▶ [To do] Return an exact copy of the lines from the one holding "Instruction: Create a Задача task from topic" to the end of the data, including both the starting and final lines. Leave the pictures out.

▶ [Data extracted from a collection]
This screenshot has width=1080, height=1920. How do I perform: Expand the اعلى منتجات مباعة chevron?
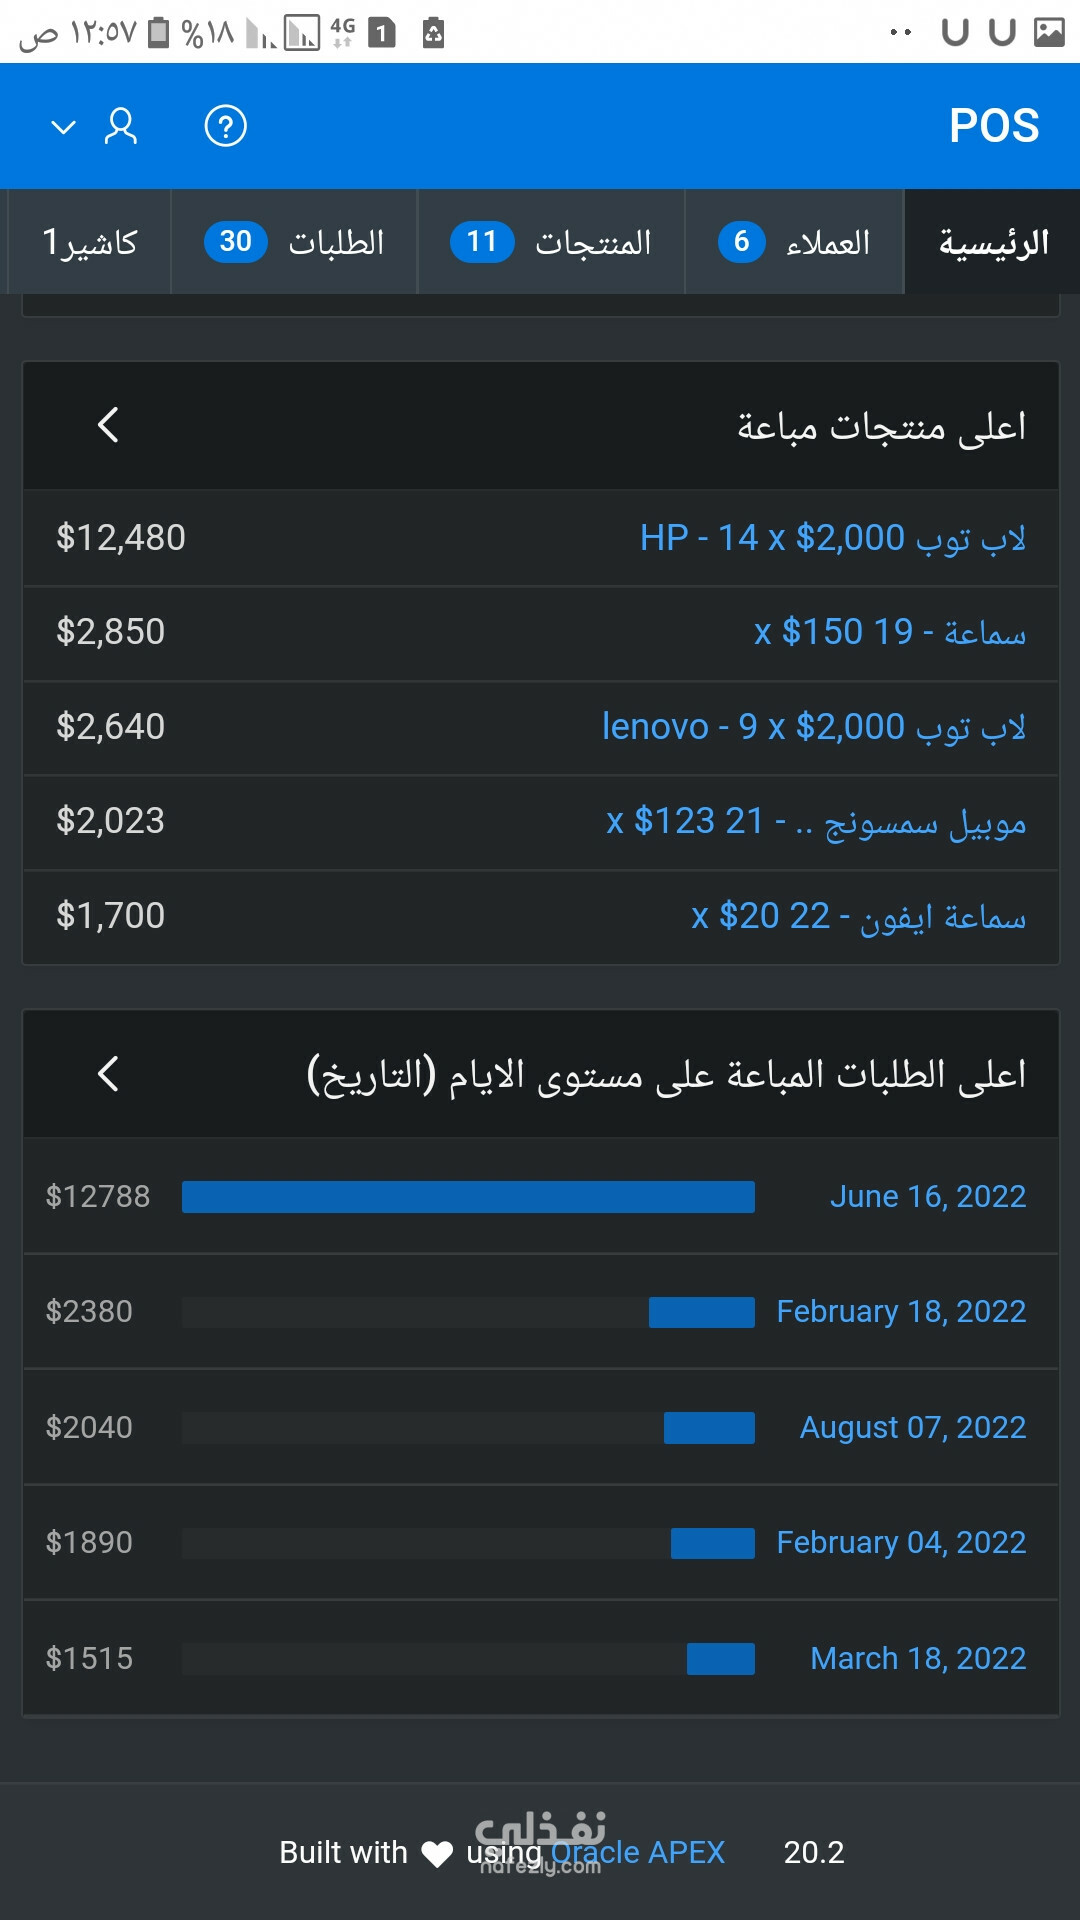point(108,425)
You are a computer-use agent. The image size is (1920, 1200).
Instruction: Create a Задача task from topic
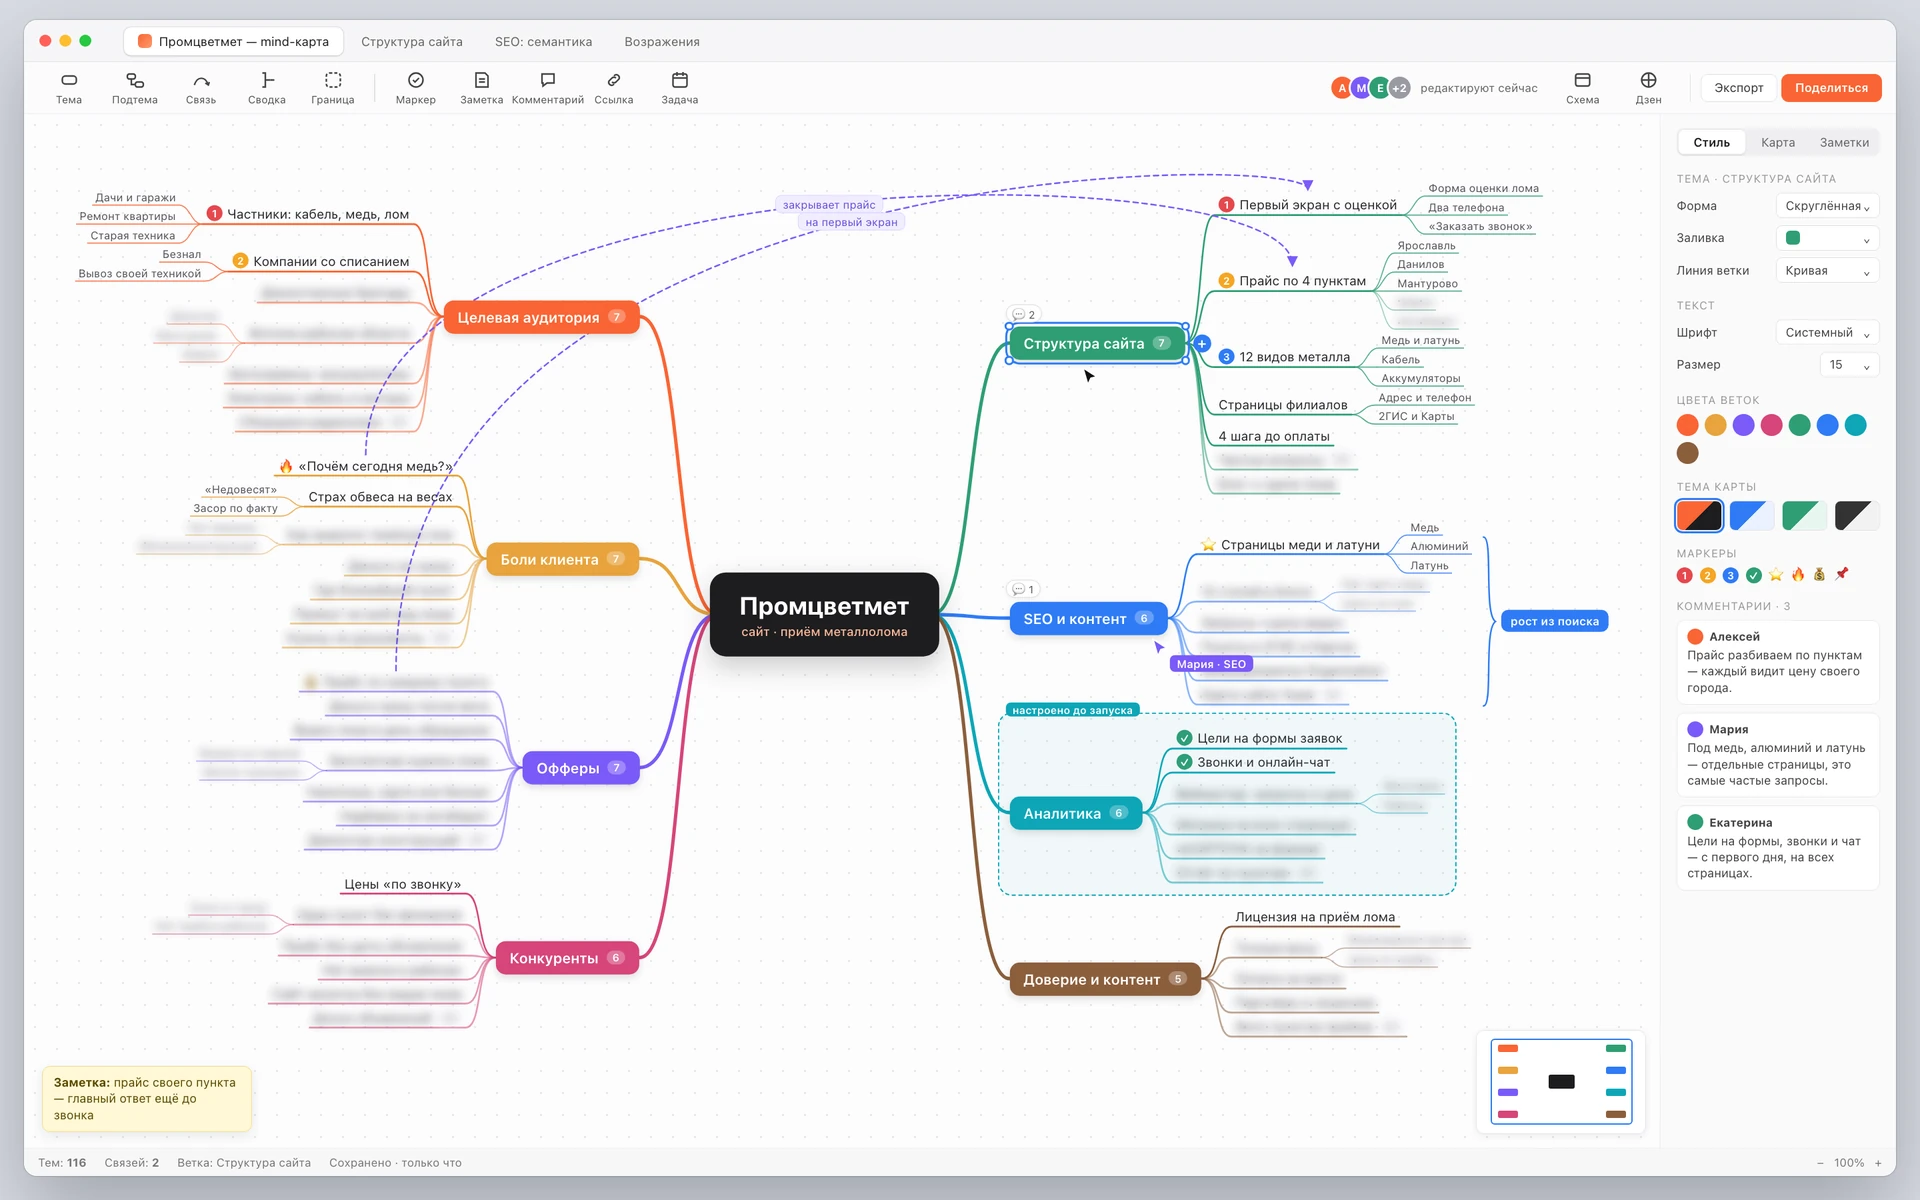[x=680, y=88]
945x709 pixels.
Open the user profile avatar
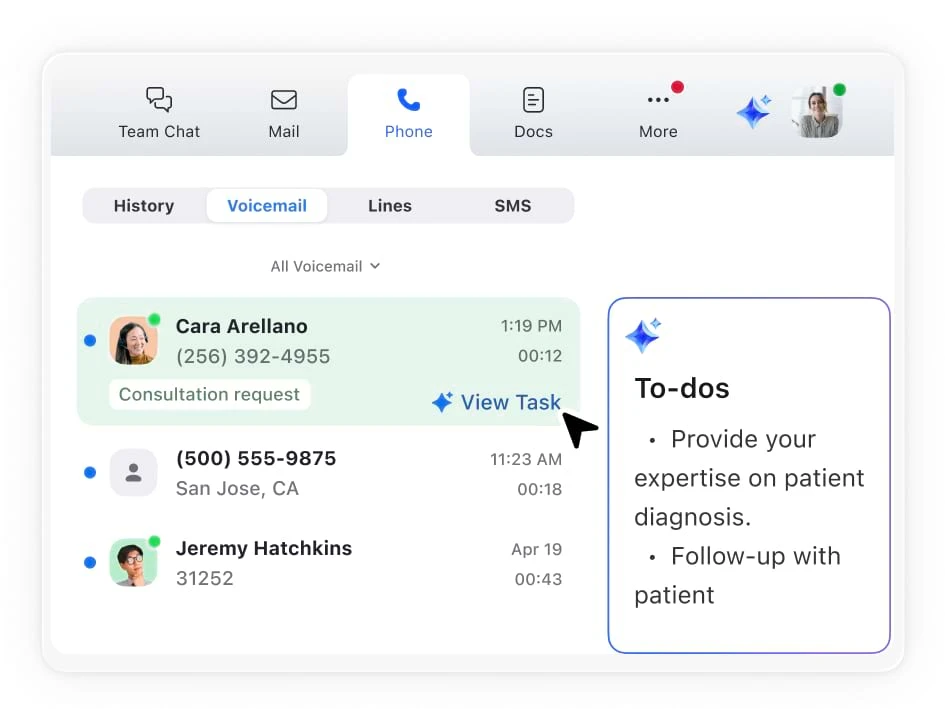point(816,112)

▶ [Solution to the exercise]
Instruction: Create a Задача task from topic
[x=680, y=88]
945x709 pixels.
Open the user profile avatar
point(816,112)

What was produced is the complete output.